Abstract

Purpose: Narrow and wide QRS complex tachycardias are among the causes of arrhythmia in patients frequently admitted to the emergency department (ED). The first recommended step in the management of patients with a stable narrow and wide QRS tachycardia is a vagal maneuver. Althougah there are many maneuvers that can provide vagal stimulation, the most effective vagal maneuver is still unknown. This study aims at determining the most effective vagal maneuver by comparing the four most commonly used maneuvers.
 Materials and methods: One hundred and thirty-two patients were included in this study; they were randomly and equally distributed into four groups. Carotid sinus massage (CSM) was applied to the first group, the REVERT method was applied to the second group (a 10-cc injector was used), a modified REVERT method was applied to the third group (a 60-cc injector was used), and the abeslang (wooden tongue depressor) method was applied to the fourth group.
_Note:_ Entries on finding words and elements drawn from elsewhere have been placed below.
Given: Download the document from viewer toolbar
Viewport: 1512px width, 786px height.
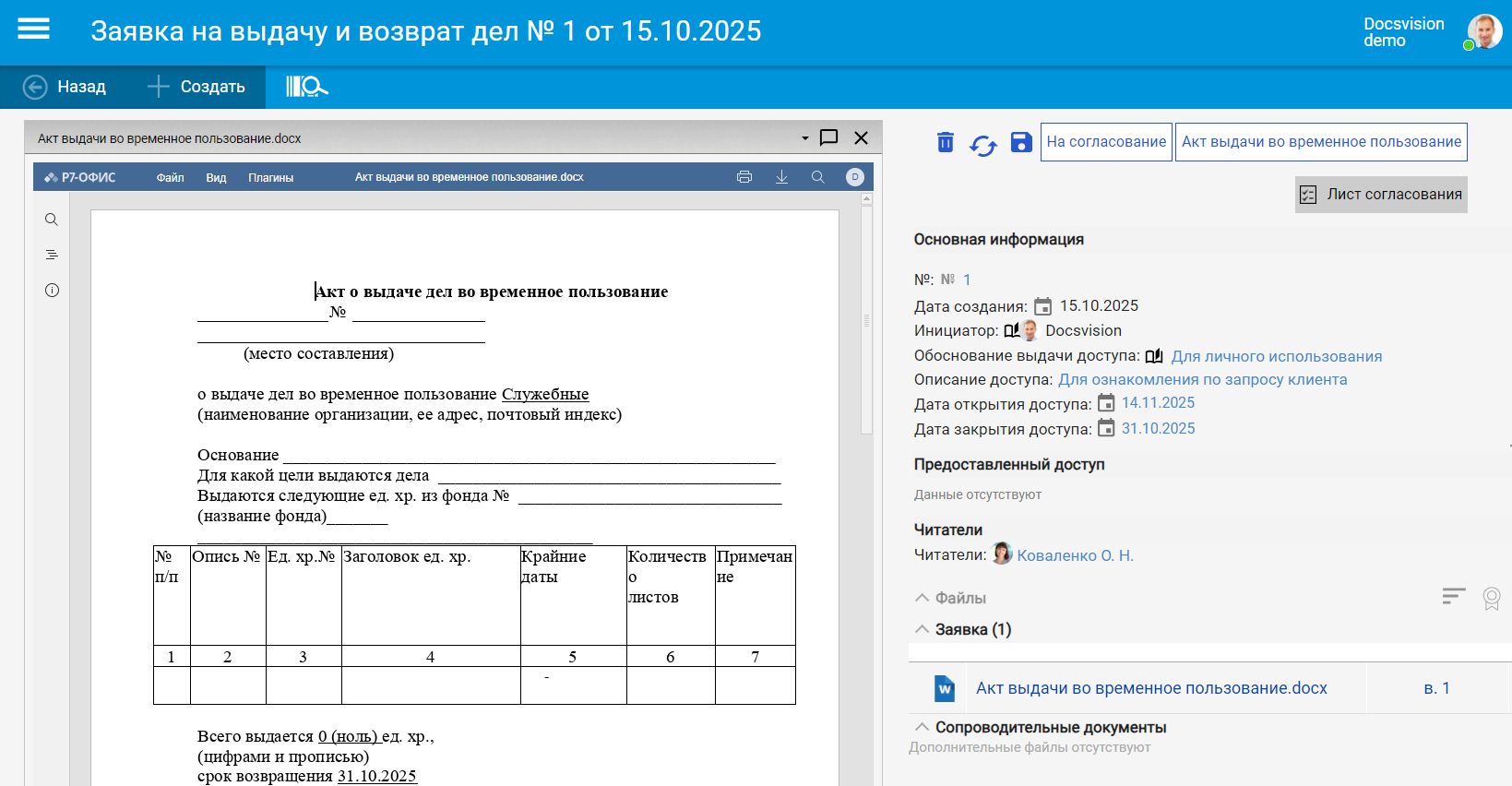Looking at the screenshot, I should pyautogui.click(x=781, y=177).
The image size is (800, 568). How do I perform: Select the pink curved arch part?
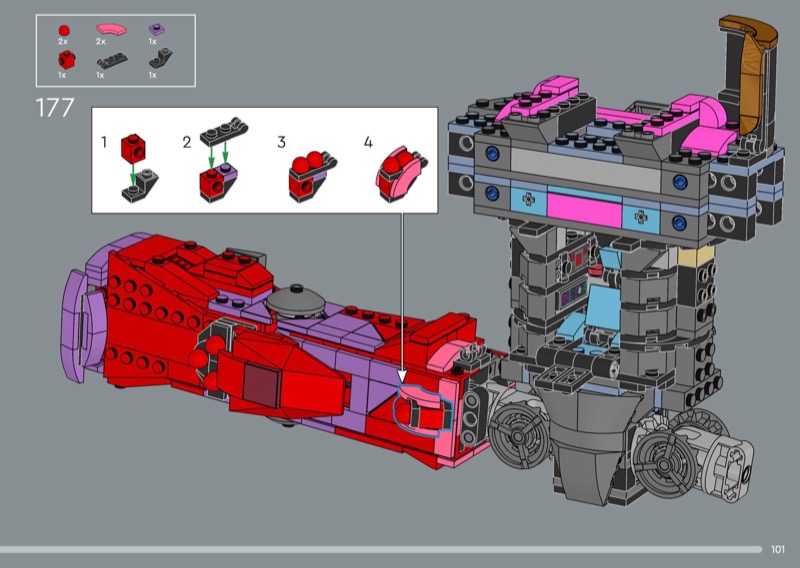pyautogui.click(x=103, y=30)
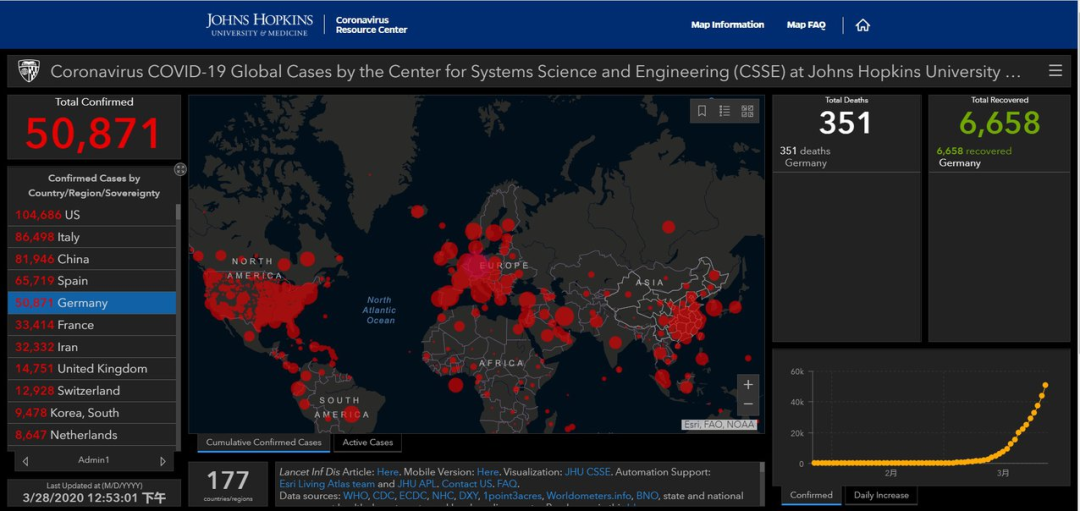Go to the home page icon
The image size is (1080, 511).
click(x=863, y=25)
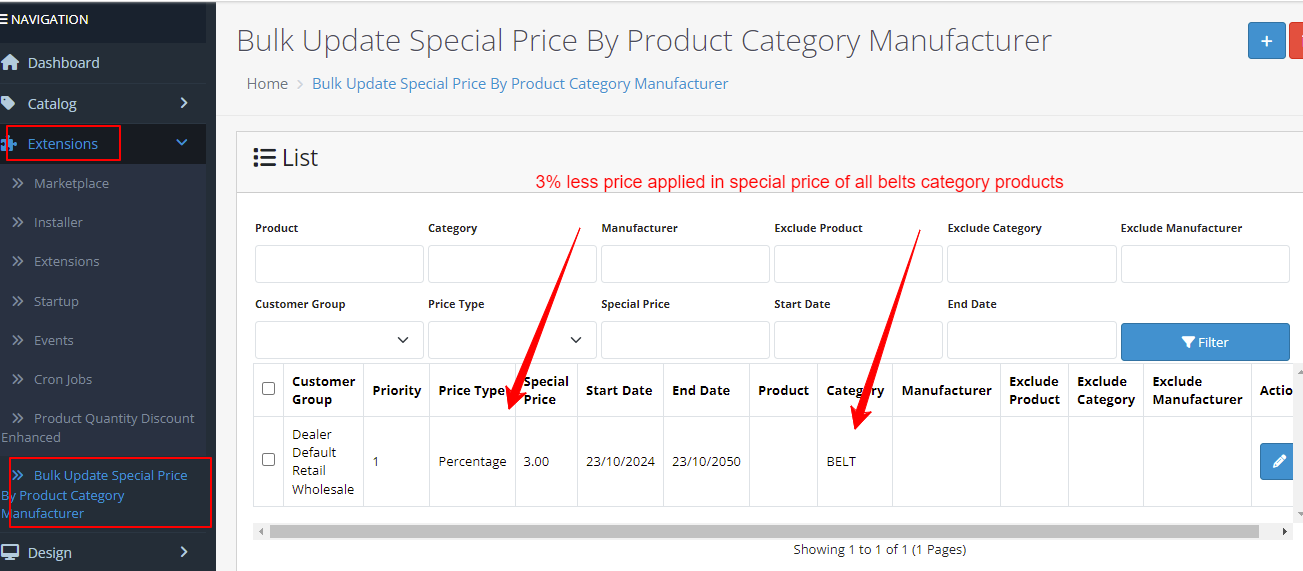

During these four applications, the patients’ vital signs were monitored, and preparations were made for any emergency.
 Results: Of the 132 patients included in the study, 61 (46.2%) were males, and 71 (53.8%) were females. The average age of the patients was 56.3 years. One hundred and twenty-six had narrow QRS tachycardias, and 6 had stable wide QRS tachycardias. The patients were randomly distributed into 4 groups. In the 1st group, 1 patient (3%) returned to a normal rhythm with the CSM method. In the 2nd group, 3 patients (9.1%) returned to a normal rhythm with the REVERT method. Nine patients (27.3%) in the 3rd group returned to a normal rhythm with the modified REVERT method. 6 patients (18.2%) in the 4th group returned to normal rhythm with the abeslang method. None of the stable wide QRS tachycardias responded to vagal stimulation methods.
 Conclusion: The modified REVERT and abeslang methods are preferred primarily in patients entering the ED with the complaint of a stable narrow or wide QRS tachycardia in the case that a vagal maneuver is to be applied. On the other hand, a vagal maneuver is not effective in the management of a stable wide QRS tachycardia.